### [Tarefa A]
Diga se cada afirmação concorda com o texto sobre o referendo do aborto, respondendo sim ou não e citando literalmente as palavras do texto que o decidem: (i) o texto anuncia um voto Sim no referendo; (ii) a frase sobre a consciência estava escrita numa faixa de uma residência universitária; (iii) segundo o texto, a solidariedade passa muito pelo Estado na lógica dos tempos modernos.
### [Tarefa B]
Prossiga o texto sobre o referendo do aborto a partir do ponto onde ele termina.

Razöes do Näo

No próximo referendo sobre o aborto votaremos Näo. Aqui se tenta explicar porquê.

sexta-feira, fevereiro 02, 2007

Preto e branco vs posição moderada

Estava escrito numa faixa de uma residência universitária: O único tirano que admito é a voz da minha consciência. Não gosto muito de aduzir verdades ou modelos universais (mea culpa, tenho alma de relativista), mas admito tratar-se de uma frase muito apelativa.

Considero o respeito pela consciência alheia uma regra de ouro. Cada um sabe de si e faz as suas escolhas. O julgamento das mesmas, a ser alguma vez feito, não deverá ser por mim. Afinal, quem sou eu?

Por outro lado, acredito na solidariedade (que, na lógica dos tempos modernos, passa muito pelo Estado). Acho que é uma obrigação estarmos do lado dos mais fracos, construirmos condições para que todos possam viver felizes e com dignidade, e para que possam realmente exercer aquilo que as suas consciências lhes dita.

### [Entradas do conjunto de dados]
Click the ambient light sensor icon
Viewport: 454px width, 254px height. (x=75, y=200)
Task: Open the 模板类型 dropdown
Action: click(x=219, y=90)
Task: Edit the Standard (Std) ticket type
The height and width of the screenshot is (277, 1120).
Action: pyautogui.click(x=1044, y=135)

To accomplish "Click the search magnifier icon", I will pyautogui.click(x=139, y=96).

==

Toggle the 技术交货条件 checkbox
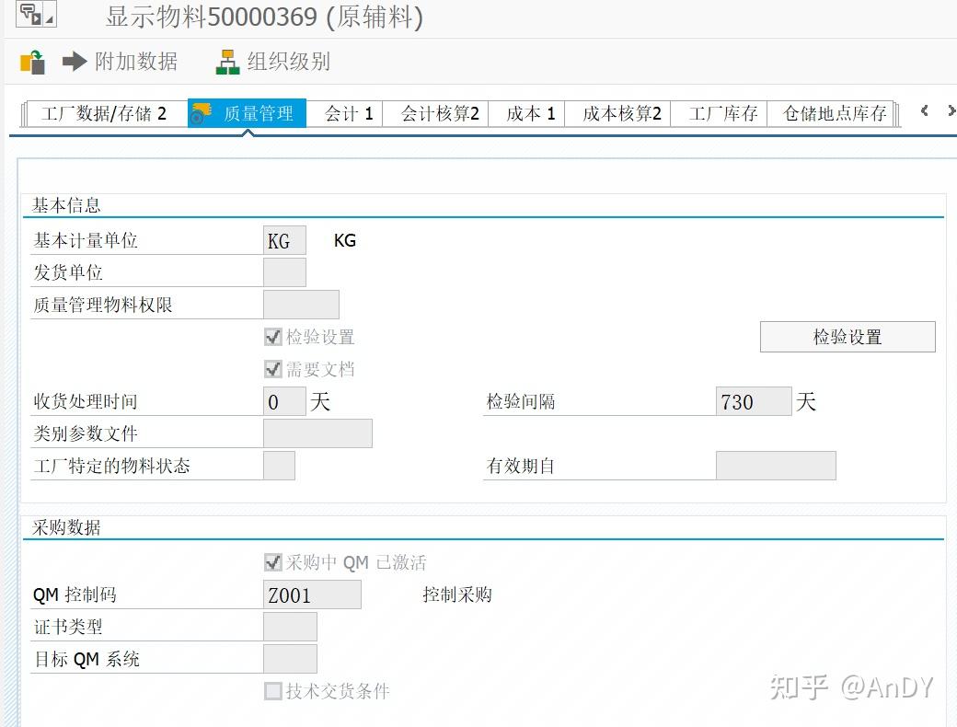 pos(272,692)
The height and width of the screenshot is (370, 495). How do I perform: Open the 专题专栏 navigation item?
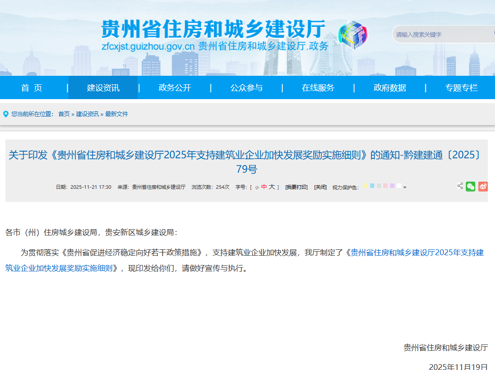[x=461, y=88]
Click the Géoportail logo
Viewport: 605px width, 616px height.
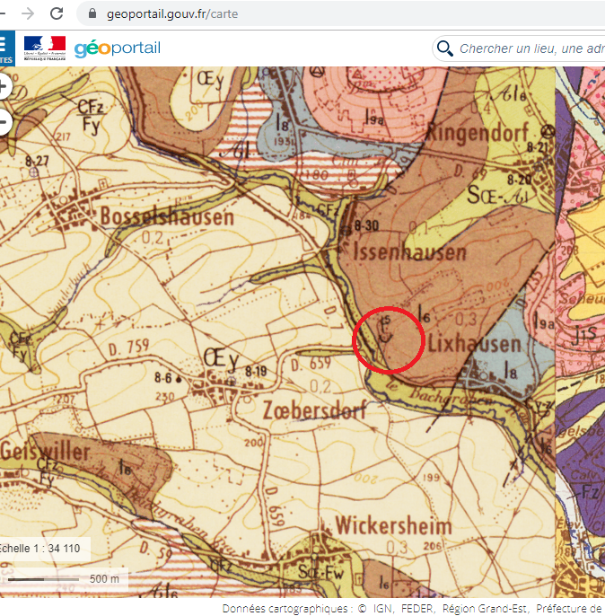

---

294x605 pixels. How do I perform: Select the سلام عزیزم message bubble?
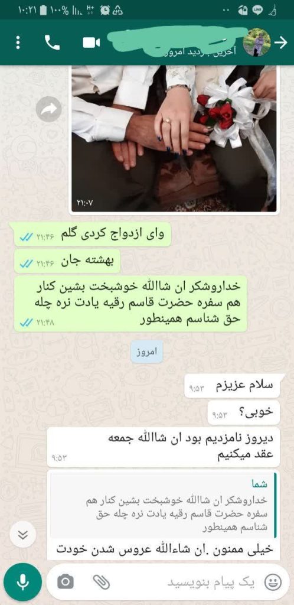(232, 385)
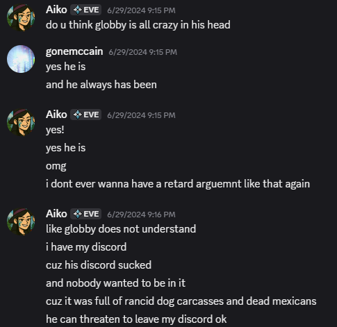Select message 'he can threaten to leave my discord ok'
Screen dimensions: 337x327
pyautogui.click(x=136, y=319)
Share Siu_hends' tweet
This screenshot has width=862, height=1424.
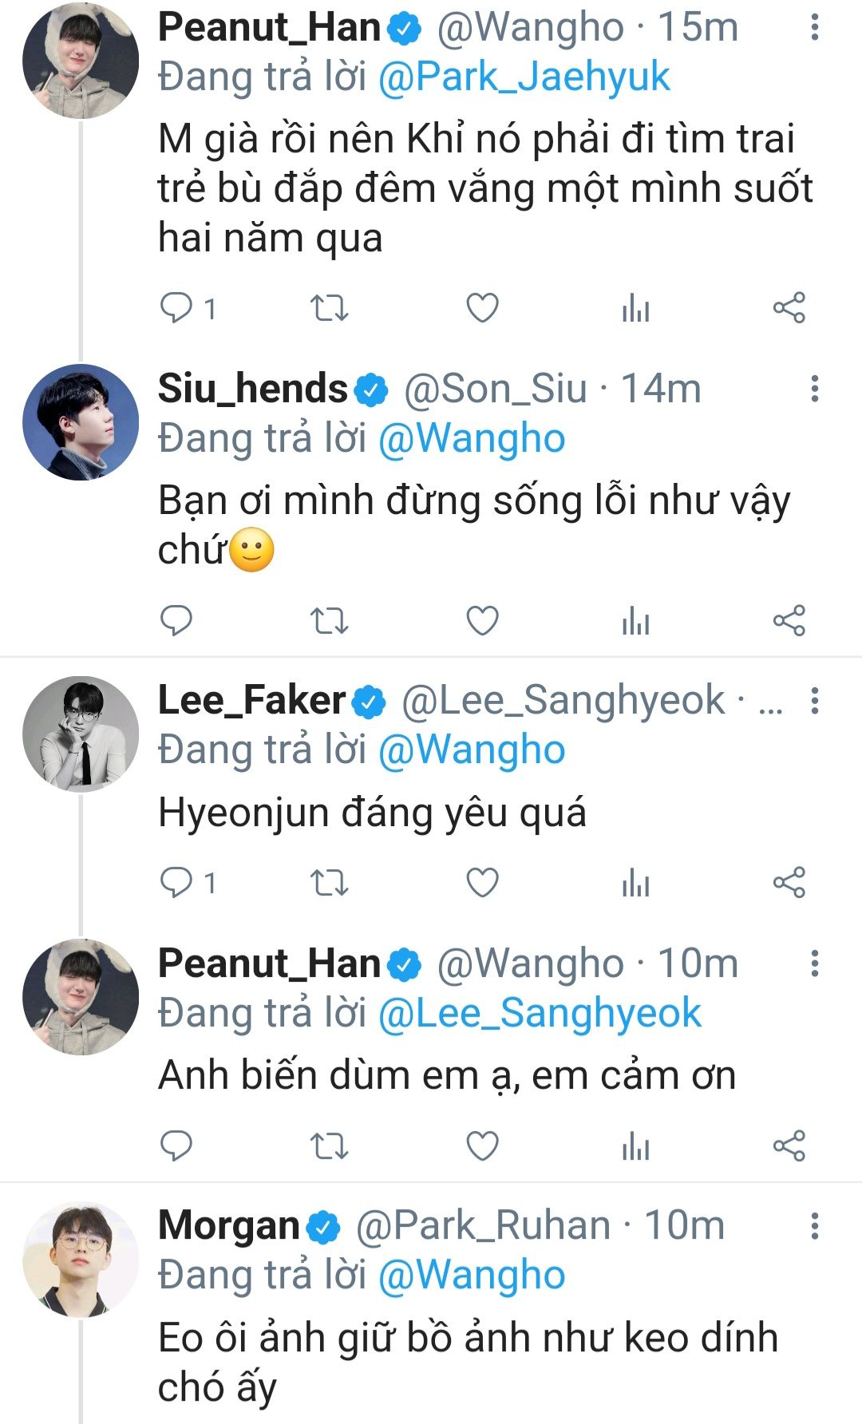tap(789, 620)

### [Resposta A]
(i) Não: "No próximo referendo sobre o aborto votaremos Näo."
(ii) Sim: "Estava escrito numa faixa de uma residência universitária"
(iii) Sim: "(que, na lógica dos tempos modernos, passa muito pelo Estado)"

### [Resposta B]
É em nome dessa solidariedade - que considero uma obrigação, não uma opção - que o Estado tem de ter regras e leis, que nos protejam uns dos outros (infelizmente, nem sempre a consciência dos outros é garante de uma conduta aceitável). Acredito que essas regras devem ser reduzidas ao mínimo, e ficar dentro dos limites do senso comum, embora hoje em dia a regra pareça ser regular tudo (o que me assusta... estamos a entrar numa era em que somos tratados pelos legisladores como crianças, o que terá forçosamente de implicar uma falta de crédito pela posição individual de cada pessoa).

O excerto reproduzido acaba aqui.